Mike Jocktane : Je dois d’abord souligner que j’étais candidat à l’élection présidentielle du 26 août 2023. J’étais porteur d’une offre politique et j’avais déjà sillonné une part importante du territoire national, bravant les obstacles et les contraintes diverses. Partout à travers le pays où j’étais passé, j’avais saisi un message fort de la part des compatriotes : l’envie absolue de tourner la page du système Bongo-PDG.
Aussi, face à l’obstination des tenants du pouvoir déchu, nous avons, au sein de la Plateforme Alternance 2023, décidé de nous unir pour décrocher une victoire écrasante en présentant un seul candidat. Ce choix a dérouté l’ancien régime. Les Gabonais se sont reconnus dans notre démarche et, du Nord au Sud, de l’Est à l’Ouest, ont adhéré à la candidature unique d’Alternance 2023. Mais nous n’étions pas dupes quant au fait que les imposteurs au pouvoir n’allaient pas si facilement admettre leur défaite pourtant manifeste. Les signaux donnés par eux-mêmes durant le déroulement des opérations électorales nous donnaient raison : publication de fausses tendances des urnes dans certains centres de vote, coupure d’internet, etc. Le risque d’un soulèvement populaire des Gabonaises et des Gabonais qui n’allaient plus accepter un énième hold-up électoral, comme en 2016 et durant les élections précédentes, était bien présent. De même, la riposte violente et armée du régime ne faisait l’ombre d’aucun doute. Tout le dispositif répressif était prêt. Le pays allait inexorablement tomber dans un chaos total.

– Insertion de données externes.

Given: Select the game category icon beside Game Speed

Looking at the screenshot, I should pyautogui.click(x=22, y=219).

C’est pourquoi, lorsque les militaires ont annoncé leur prise de pouvoir le 30 août, quelques instants après que l’organe électoral ait invraisemblablement prononcé de faux résultats, j’ai été animé d’un double sentiment : la joie de voir ce régime enfin tomber et l’espoir de voir l’armée rétablir la vérité des urnes si possible, ou au moins d’ouvrir un processus de reconstruction des institutions et du cadre électoral. Une chose était sûre : la page des Bongo-PDG était déjà tournée. C’était un bienfait pour les populations qui avaient trop subi les privations de leurs droits et le vol de leur dignité de la part de ce régime.

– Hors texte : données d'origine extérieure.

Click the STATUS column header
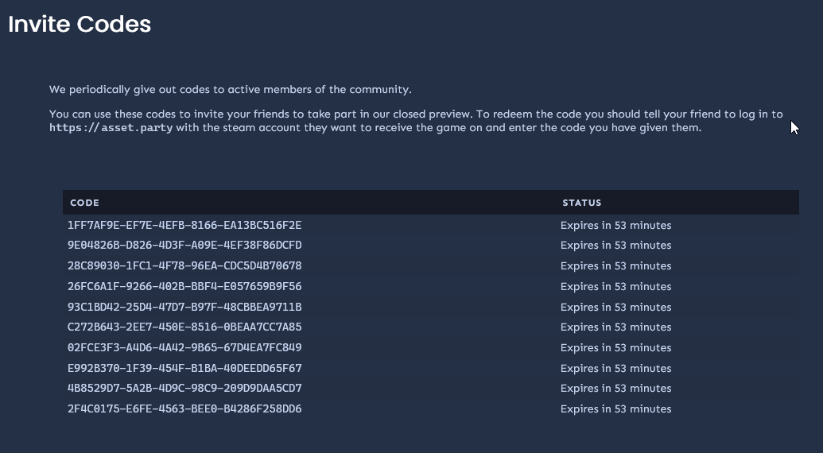This screenshot has width=823, height=453. [581, 203]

Vous avez tenté de rejoindre la Guinée Équatoriale peu après le coup d’État. Un peu plus que ce que vous en avez déjà dit, quelles étaient vos motivations à ce moment précis ?
Notre pays était entré dans une phase incertaine de son histoire au lendemain du 30 août 2023. Où allions-nous avec les militaires ? Que fallait-il faire pour que le processus enclenché tienne compte de l’expression populaire du 30 août qui avait justifié la prise de pouvoir salvatrice de l’armée ? En notre qualité d’acteur politique, était-ce opportun de rechercher des appuis intérieurs et extérieurs pour aider notre pays à ne pas basculer dans quelque chose que personne ne maîtrisait ? Que fallait-il faire pour garantir le retour à l’ordre constitutionnel, afin de nous épargner des sanctions et un déchirement du pays ? Ce sont les questionnements, à chaud, qui m’ont amené, sous la pression sociale et politique des jours suivant l’intervention militaire, à accepter d’entreprendre ce déplacement vers les autorités de Guinée-Équatoriale. Ce ne fut pas pour déstabiliser le pays, mais pour requérir des conseils et des orientations en vue de nous aider à mieux amorcer les rapports avec l’armée, le discours avec les populations, et surtout avec la communauté sous-régionale, notamment la CEEAC, ainsi que la communauté internationale dont on voyait les sanctions arriver. La lettre dont j’étais porteur était d’ailleurs claire en ce sens. Donc, il y a eu une instrumentalisation injuste et une politisation outrancière alors que je n’avais d’autre volonté que de participer à la construction de mon pays, le Gabon post-PDG-Bongo.
Après votre arrestation, vous avez passé un certain temps en détention. Pouvez-vous nous parler de cette période et de son impact sur votre vision politique ?
La détention et les auditions ont eu lieu à la prison et au parquet d’Oyem, qui était territorialement compétent. C’était la première fois depuis mon engagement politique que je me trouvais dans l’univers carcéral. Je n’en ai pas honte. Au contraire, la prison a souvent été un lieu de construction intérieure ou une sorte de passage obligé pour les hommes d’État et les visionnaires. Je n’y étais pas en tant que prisonnier de droit commun, mais en tant que leader politique qui avait cru en la justesse et l’utilité d’une démarche politique visant à participer à la consolidation de la paix, de la stabilité et de l’unité du pays au lendemain du 30 août 2023. À Oyem, comme à Libreville, je fais le même constat en ce qui concerne les conditions carcérales des prisonniers politiques sous l’ancien régime : surcharge des quartiers, problèmes d’hygiène… Tout cela doit être pris en compte lorsque nous parlons de la restauration des institutions.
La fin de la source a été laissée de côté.